Emmanuel Macron demande à Sébastien Lecornu de mener « d’ici mercredi soir d’ultimes négociations »

Photo: LUDOVIC MARIN/AFP via Getty Images
Emmanuel Macron a donné lundi à Sébastien Lecornu, Premier ministre le plus éphémère de la Ve République, quarante-huit heures pour tenter de sauver la majorité et éviter une dissolution. La mission est claire : renouer un compromis politique d’ici mercredi soir, sous peine pour le chef de l’État d’en « tirer toutes les conclusions ».
Le président de la République lui a confié « la responsabilité de mener, d’ici mercredi soir, d’ultimes négociations afin de définir une plateforme d’action et de stabilité pour le pays », a annoncé l’Élysée. « Je dirai au chef de l’État mercredi soir si cela est possible ou non, pour qu’il puisse en tirer toutes les conclusions qui s’imposent », a répondu sur X le Premier ministre, démissionnaire lundi matin moins de douze heures après avoir formé son gouvernement.

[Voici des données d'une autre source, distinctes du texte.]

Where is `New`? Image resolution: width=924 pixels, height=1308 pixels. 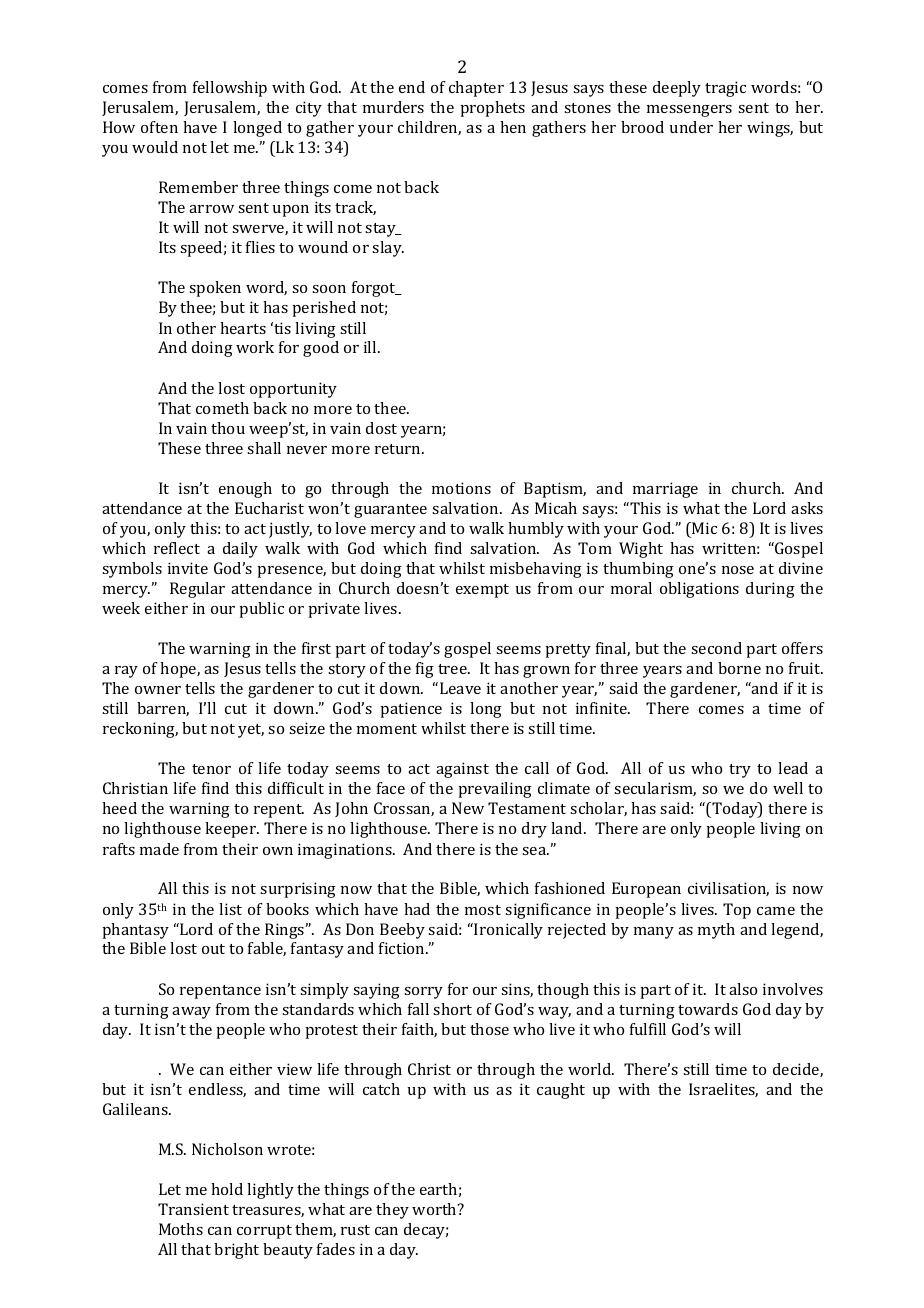 New is located at coordinates (468, 808).
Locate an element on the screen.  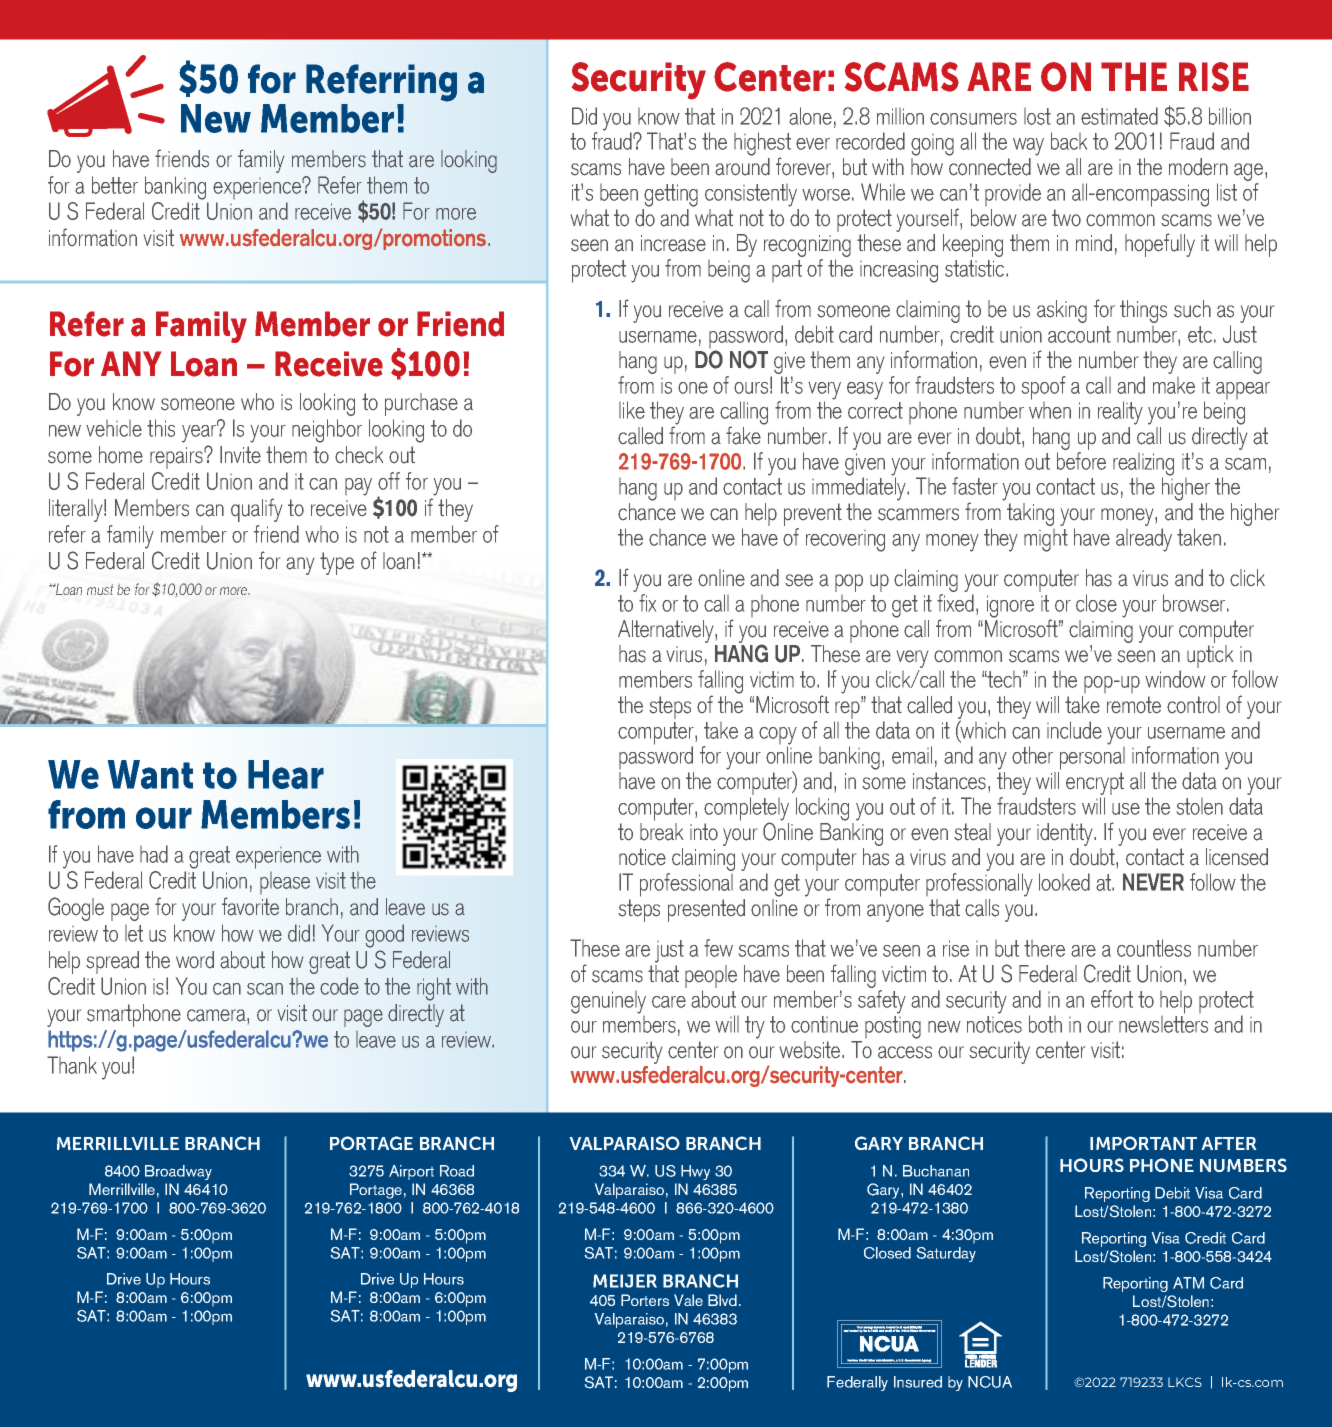
getting is located at coordinates (671, 195).
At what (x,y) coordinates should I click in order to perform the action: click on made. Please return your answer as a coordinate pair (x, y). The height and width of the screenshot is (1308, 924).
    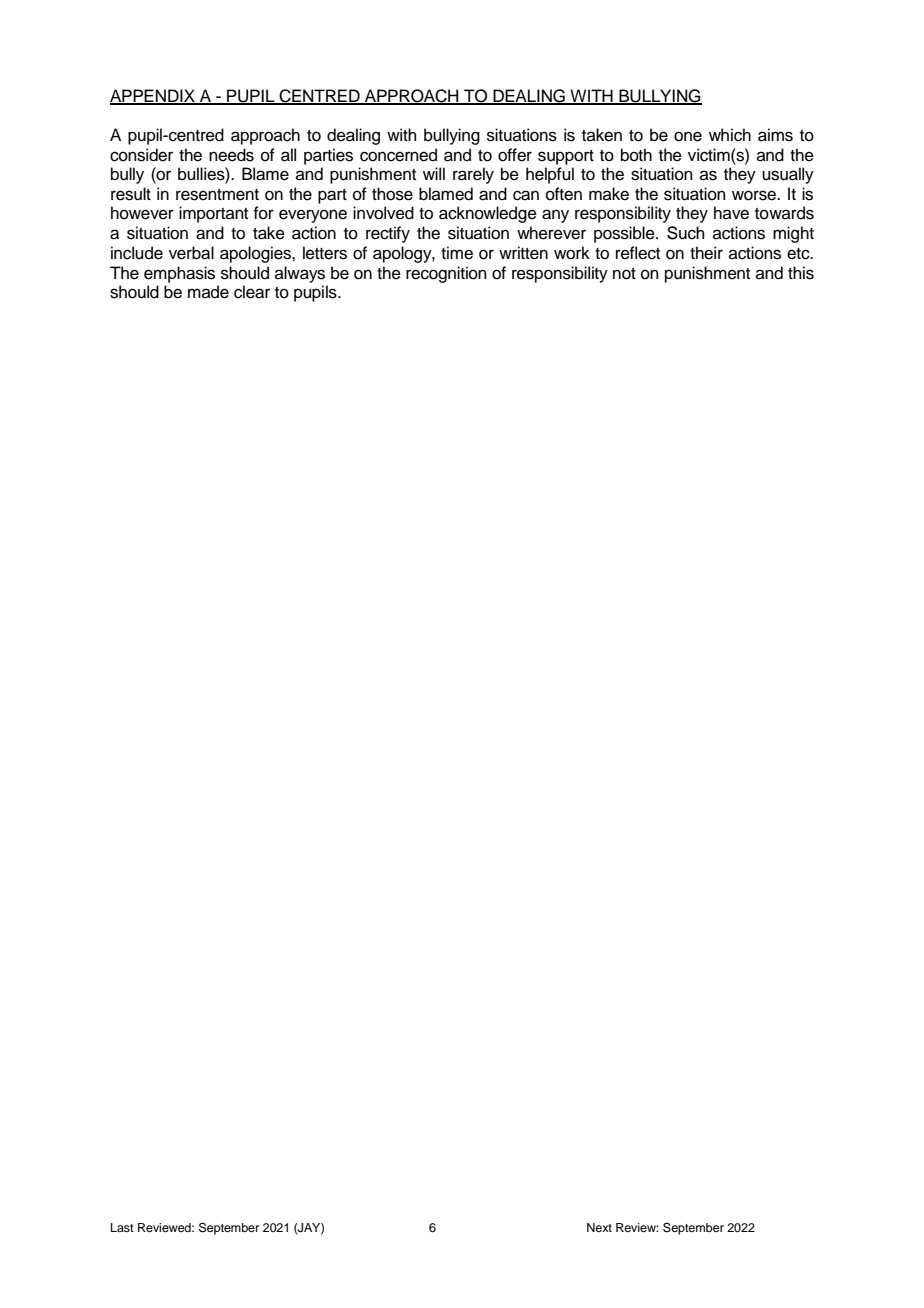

Une première réunion dès mardi matin
Sébastien Lecornu entamera dès mardi, à 9 heures, une série de discussions avec les dirigeants du « socle commun » – la fragile coalition unissant le camp présidentiel et Les Républicains – dont les tensions internes ont précipité sa démission. Les présidents de l’Assemblée nationale et du Sénat y assisteront.
Du côté de l’Élysée, on souligne qu’« en cas d’échec, le président prendra ses responsabilités », de quoi entretenir la menace d’une nouvelle dissolution. « Mais si ces discussions aboutissent, rien ne garantit que Sébastien Lecornu soit reconduit », prévient un proche du chef de l’État : « sa mission est technique, il doit simplement dire si des voies de compromis existent encore. »
Dans l’entourage présidentiel, on décrit un Emmanuel Macron « lucide mais décidé » à donner « une dernière chance à la responsabilité politique », dans un contexte « où la dissolution, comme la démission ou un nouveau gouvernement, restent sur la table ».
Une démission éclair et des tensions à droite
Troisième Premier ministre en un an depuis la dissolution de juin 2024, Sébastien Lecornu, nommé le 9 septembre, s’est rendu dès l’aube à l’Élysée pour remettre sa démission, à peine quatorze heures après la formation de son gouvernement. Celui-ci devait tenir son premier Conseil des ministres lundi après-midi. Emmanuel Macron l’a formellement acceptée, avant de lui confier cette ultime mission de conciliation.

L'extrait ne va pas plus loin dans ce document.